### Goal
In the material below, rewrite the stretch from "Where should I click to: Click the Report" through "tap(536, 279)" with "footer" replaced by "header", leaving everything else unchanged.

━━━━━━━━━━━━━━━━━━━━

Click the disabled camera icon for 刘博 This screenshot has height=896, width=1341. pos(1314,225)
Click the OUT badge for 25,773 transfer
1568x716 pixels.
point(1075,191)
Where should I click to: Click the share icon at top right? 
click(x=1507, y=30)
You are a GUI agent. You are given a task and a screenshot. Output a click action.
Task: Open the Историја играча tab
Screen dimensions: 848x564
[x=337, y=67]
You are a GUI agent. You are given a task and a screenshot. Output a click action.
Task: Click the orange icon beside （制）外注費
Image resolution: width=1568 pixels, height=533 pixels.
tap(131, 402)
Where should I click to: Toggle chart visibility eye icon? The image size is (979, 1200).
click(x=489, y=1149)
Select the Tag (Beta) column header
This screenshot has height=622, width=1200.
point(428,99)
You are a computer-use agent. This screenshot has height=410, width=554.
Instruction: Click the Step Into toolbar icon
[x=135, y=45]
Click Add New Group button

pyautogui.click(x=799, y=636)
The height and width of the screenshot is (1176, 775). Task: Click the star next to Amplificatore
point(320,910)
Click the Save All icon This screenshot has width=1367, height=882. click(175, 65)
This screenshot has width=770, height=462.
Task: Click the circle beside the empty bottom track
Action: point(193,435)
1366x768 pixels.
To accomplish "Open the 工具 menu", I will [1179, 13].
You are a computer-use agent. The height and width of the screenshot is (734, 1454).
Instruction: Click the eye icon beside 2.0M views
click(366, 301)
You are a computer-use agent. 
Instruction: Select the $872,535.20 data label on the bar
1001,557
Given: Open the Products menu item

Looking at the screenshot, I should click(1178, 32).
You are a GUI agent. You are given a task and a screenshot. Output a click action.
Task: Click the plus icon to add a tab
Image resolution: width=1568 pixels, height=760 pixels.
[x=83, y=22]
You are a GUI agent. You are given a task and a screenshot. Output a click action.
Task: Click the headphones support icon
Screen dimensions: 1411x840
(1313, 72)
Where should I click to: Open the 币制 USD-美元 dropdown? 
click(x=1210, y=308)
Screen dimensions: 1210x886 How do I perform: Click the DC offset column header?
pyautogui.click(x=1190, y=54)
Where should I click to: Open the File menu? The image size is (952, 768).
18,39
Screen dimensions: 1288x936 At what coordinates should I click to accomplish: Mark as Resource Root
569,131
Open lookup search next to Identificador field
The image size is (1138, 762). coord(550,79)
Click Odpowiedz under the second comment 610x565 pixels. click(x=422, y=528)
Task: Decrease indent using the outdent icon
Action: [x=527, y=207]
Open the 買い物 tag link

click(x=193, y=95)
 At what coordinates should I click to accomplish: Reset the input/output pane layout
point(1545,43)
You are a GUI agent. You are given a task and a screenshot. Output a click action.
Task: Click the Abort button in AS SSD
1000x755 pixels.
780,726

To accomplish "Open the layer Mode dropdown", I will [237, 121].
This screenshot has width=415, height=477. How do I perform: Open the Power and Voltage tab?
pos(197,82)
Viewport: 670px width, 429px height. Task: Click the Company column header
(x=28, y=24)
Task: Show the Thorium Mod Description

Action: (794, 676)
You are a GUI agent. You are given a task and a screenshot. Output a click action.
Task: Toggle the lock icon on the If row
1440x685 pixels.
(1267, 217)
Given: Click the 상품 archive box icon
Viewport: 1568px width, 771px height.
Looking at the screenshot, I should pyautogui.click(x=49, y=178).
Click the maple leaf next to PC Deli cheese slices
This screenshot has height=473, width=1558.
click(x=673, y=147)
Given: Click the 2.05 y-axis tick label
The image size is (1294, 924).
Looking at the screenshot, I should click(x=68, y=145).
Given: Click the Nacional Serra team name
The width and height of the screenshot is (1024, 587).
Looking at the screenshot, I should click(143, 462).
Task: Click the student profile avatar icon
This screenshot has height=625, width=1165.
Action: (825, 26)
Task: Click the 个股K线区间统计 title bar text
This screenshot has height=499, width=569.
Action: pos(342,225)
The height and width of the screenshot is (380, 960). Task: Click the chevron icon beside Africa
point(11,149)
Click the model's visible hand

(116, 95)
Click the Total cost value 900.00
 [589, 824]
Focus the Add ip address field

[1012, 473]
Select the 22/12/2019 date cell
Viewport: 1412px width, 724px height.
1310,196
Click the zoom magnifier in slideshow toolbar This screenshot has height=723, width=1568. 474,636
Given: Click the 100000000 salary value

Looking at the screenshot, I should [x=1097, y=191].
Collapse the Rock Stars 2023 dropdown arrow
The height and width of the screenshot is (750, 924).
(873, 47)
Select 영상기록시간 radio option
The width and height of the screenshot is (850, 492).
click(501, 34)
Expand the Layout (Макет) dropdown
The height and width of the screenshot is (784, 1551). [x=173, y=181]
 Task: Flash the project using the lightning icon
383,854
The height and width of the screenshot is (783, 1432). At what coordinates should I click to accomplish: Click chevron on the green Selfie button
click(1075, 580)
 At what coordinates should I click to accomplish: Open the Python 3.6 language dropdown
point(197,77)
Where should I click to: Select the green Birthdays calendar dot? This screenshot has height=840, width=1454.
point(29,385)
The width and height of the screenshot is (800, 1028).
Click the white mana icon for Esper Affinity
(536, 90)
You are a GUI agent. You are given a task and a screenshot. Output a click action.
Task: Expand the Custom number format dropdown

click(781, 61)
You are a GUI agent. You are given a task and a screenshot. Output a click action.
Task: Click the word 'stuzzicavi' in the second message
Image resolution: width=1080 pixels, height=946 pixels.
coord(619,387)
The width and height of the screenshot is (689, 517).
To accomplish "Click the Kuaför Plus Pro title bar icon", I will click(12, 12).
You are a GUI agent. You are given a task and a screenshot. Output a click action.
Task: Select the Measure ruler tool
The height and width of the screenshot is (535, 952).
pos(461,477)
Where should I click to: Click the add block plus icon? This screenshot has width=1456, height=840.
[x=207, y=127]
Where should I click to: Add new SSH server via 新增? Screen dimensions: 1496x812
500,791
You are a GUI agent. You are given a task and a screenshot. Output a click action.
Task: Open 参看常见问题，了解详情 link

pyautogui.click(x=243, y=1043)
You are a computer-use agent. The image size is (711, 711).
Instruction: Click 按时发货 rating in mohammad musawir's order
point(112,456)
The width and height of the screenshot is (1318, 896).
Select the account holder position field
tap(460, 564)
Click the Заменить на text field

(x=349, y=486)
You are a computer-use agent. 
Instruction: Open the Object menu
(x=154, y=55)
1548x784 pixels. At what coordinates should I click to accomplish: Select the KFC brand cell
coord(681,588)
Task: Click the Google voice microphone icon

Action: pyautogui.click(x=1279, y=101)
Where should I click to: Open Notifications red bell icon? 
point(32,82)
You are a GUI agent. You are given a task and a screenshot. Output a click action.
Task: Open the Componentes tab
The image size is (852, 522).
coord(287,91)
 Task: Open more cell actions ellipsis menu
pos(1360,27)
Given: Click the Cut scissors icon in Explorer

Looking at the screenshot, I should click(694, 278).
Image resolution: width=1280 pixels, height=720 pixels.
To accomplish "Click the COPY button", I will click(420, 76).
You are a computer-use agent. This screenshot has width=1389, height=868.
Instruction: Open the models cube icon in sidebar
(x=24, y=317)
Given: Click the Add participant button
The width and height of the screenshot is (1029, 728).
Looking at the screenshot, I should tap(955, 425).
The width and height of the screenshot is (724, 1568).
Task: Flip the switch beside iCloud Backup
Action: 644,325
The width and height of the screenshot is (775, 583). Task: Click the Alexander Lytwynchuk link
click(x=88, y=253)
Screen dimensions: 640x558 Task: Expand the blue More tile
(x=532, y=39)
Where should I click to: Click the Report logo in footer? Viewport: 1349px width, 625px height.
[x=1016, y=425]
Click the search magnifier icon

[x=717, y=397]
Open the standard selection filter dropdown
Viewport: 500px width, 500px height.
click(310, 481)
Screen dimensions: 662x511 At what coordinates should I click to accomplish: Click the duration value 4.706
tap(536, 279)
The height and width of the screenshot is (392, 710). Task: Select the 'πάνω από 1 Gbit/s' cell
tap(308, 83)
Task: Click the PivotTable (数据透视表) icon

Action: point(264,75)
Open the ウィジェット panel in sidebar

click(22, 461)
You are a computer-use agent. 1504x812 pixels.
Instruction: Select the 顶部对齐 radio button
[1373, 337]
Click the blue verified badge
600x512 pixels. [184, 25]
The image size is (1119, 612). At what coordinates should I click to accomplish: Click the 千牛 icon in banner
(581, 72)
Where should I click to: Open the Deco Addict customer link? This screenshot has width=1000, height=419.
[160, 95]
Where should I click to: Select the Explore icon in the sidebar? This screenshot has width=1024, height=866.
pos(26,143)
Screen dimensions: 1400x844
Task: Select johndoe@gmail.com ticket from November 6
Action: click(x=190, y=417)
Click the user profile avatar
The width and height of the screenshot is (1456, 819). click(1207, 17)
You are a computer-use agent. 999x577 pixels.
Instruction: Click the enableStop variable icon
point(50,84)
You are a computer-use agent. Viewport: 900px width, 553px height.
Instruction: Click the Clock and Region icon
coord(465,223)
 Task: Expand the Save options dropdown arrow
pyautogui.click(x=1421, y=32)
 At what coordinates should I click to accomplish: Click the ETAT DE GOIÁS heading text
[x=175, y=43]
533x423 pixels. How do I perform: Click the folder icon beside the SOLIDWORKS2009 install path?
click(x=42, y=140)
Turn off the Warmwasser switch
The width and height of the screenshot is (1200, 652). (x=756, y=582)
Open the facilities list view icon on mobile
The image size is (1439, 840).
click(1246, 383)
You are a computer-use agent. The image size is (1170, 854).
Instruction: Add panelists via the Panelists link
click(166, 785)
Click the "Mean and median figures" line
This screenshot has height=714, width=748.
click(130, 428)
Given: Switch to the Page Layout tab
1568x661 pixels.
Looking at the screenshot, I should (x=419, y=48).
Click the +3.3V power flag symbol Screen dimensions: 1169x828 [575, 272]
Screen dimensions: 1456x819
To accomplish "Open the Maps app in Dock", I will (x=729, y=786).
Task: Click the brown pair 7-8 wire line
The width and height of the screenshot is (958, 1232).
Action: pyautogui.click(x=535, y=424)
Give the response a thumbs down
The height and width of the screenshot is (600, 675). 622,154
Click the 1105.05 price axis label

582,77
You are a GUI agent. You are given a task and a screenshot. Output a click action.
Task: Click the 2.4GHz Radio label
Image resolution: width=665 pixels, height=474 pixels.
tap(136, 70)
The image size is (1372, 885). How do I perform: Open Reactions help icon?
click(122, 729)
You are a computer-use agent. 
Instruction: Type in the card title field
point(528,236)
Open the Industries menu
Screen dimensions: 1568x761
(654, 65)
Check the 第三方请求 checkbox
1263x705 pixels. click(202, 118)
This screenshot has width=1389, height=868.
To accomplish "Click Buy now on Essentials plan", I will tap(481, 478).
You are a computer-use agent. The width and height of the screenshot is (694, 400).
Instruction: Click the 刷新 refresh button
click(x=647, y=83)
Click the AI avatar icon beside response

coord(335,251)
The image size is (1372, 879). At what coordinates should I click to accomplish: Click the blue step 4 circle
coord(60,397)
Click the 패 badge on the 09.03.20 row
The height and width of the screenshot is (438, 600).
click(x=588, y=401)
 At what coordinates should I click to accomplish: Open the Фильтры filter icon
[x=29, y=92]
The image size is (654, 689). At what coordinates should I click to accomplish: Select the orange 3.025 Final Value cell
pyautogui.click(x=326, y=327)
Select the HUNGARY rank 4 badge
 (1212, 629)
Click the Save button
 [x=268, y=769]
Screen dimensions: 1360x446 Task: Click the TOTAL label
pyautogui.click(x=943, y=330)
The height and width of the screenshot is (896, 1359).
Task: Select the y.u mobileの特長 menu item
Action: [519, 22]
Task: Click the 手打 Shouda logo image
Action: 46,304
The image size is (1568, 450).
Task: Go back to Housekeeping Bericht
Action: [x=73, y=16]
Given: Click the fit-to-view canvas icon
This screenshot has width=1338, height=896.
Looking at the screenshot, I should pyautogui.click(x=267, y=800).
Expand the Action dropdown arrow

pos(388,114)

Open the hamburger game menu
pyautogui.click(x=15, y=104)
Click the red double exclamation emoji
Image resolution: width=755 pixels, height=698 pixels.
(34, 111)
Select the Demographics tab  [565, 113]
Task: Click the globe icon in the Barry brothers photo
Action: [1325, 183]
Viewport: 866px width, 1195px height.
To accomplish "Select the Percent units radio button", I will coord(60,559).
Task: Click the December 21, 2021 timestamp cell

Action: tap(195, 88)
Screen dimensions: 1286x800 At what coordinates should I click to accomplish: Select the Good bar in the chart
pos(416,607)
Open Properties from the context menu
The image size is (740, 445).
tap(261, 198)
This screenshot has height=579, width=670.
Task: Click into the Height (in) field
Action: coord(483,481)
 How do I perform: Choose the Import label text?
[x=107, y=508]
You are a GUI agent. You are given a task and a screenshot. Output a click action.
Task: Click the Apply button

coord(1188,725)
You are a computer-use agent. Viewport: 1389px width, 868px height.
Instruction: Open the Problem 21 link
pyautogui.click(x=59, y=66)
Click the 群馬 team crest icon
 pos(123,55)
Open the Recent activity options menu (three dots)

━━━━━━━━━━━━━━━━━━━━

### Correct response
Where should I click to: Click the Report logo in header? Viewport: 1349px width, 625px height.
[x=1016, y=425]
Click the search magnifier icon

[x=717, y=397]
Open the standard selection filter dropdown
Viewport: 500px width, 500px height.
click(310, 481)
Screen dimensions: 662x511 At what coordinates should I click to accomplish: Click the duration value 4.706
tap(536, 279)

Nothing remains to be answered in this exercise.